— Лара, красивые женщины в одиночку не пьют.
— Это комплимент или нравоучение? — спросила она и обернулась.
Он стоял с букетом орхидей, как всегда неотразимый, в темном костюме и голубой рубашке. Синие глаза вкупе с рубашкой составляли головокружительный ансамбль. У Ларисы и впрямь закружилась голова, хотя испанское вино тоже внесло свою лепту в ее физическое состояние.
— Я бы сказал: совет красивой женщине, — с улыбкой ответил он и сел за стол. — Это тебе.
Она потянулась за букетом, а он ловко ухватил ее за пальцы, склонился и приник губами к узкой ладони. Будь они наедине друг с другом, она провела бы свободной рукой по его густой шевелюре, шепча какую-нибудь милую чепуху, а потом…
Что было бы потом, она не успела придумать — примчалась официантка и предложила меню. Антон перечислял закуски, а Лариса с упоением слушала музыку его голоса, не вникая в смысл слов. Наконец их оставили одних.
Лариса скрыла радостный вздох облегчения. Теперь все по порядку. Сначала она вдоволь насладится созерцанием его бездонных глаз. Просто будет сидеть и молча смотреть в эти озера, пить их освежающую влагу, купаться в них, тонуть и снова жадно пить, без конца, без насыщения. Потом они будут говорить. Все равно о чем, главное — слышать его голос, видеть движение любимых губ. Затем…
— О чем ты так сосредоточенно думаешь? — спросил он, закуривая.
О, эта его неподражаемая манера надменно щуриться во время курения! Где он научился ей? Нет-нет, она знает — это генетически заложенная черта. Она так естественна, так гармонично вписывается в его облик! Боже, быть не может. Как она любит его! Наверное, это грех — так любить мужчину, вернее, обожествлять. Ведь сказано: не сотвори себе кумира. А он и в самом деле ее кумир, ее идол.

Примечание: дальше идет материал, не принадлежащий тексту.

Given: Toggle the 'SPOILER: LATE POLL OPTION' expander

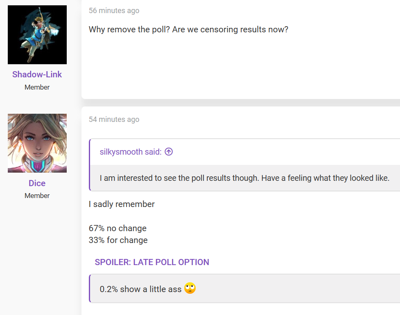Looking at the screenshot, I should click(x=152, y=262).
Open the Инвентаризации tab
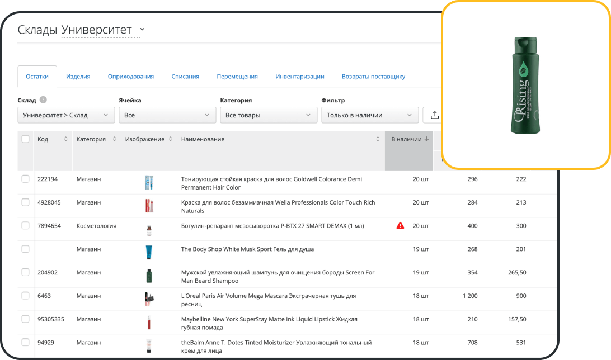This screenshot has width=611, height=360. (x=299, y=77)
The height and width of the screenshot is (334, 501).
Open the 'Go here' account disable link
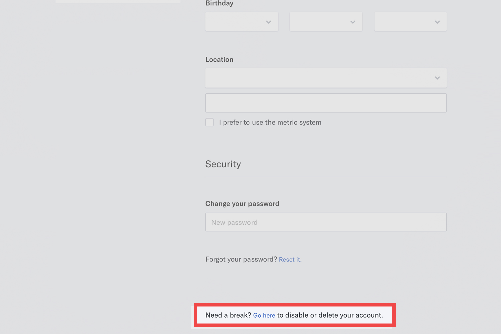click(264, 315)
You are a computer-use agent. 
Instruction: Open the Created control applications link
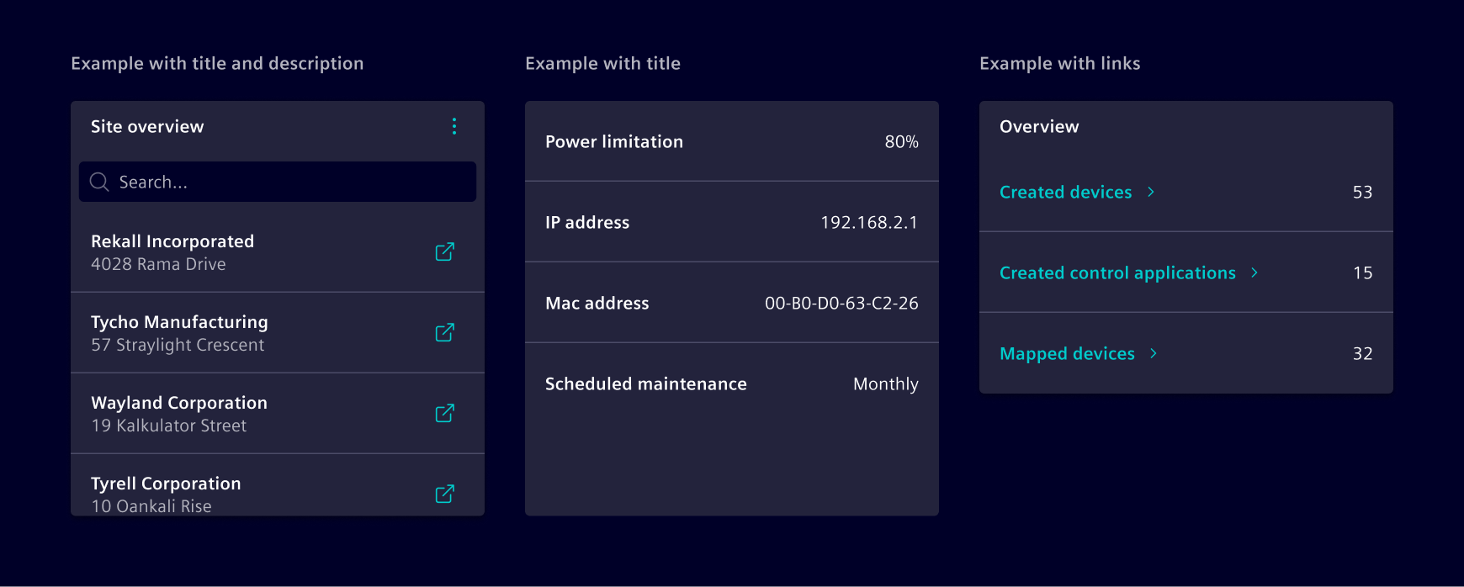pos(1117,272)
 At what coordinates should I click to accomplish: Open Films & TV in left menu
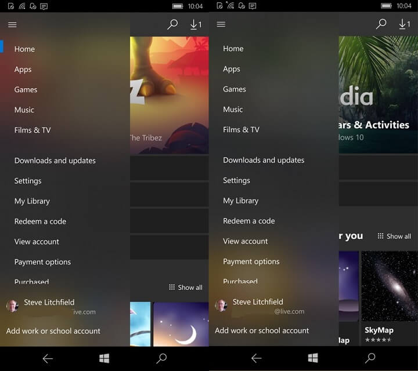[x=33, y=130]
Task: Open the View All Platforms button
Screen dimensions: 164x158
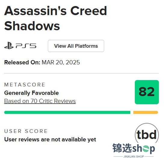Action: (x=76, y=46)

— Ларочка, очнись! — ласково, как ребенку, сказал он.
— А? Что ты сказал?
— У тебя что-то стряслось? Какие-нибудь неприятности?
— Нет, с чего ты взял? У меня все хорошо. А ты куда-то уезжал?
— Да, пришлось поездить. Дважды был в Москве. Согласовывал проектную документацию, закупал оборудование, короче, дел выше крыши.
— Да. Я понимаю.
— Ты уж извини, пожалуйста. Я порядочная свинья…
— Нет-нет, не говори так. Я все понимаю. У меня самой сейчас запарка с документацией. Кому как не мне знать все заморочки бизнеса…
— И все же прости, ладно?
Он заглянул в ее глаза, нет, в самую душу своими синими озерами, и она простила. Все обиды, лежавшие где-то глубоко, на самом дне, растворились в этой искрящейся синеве. Но надо взять себя в руки, одернула она себя. Если она растечется под его взглядами, превратится в нечто аморфное, то он быстро потеряет к ней интерес.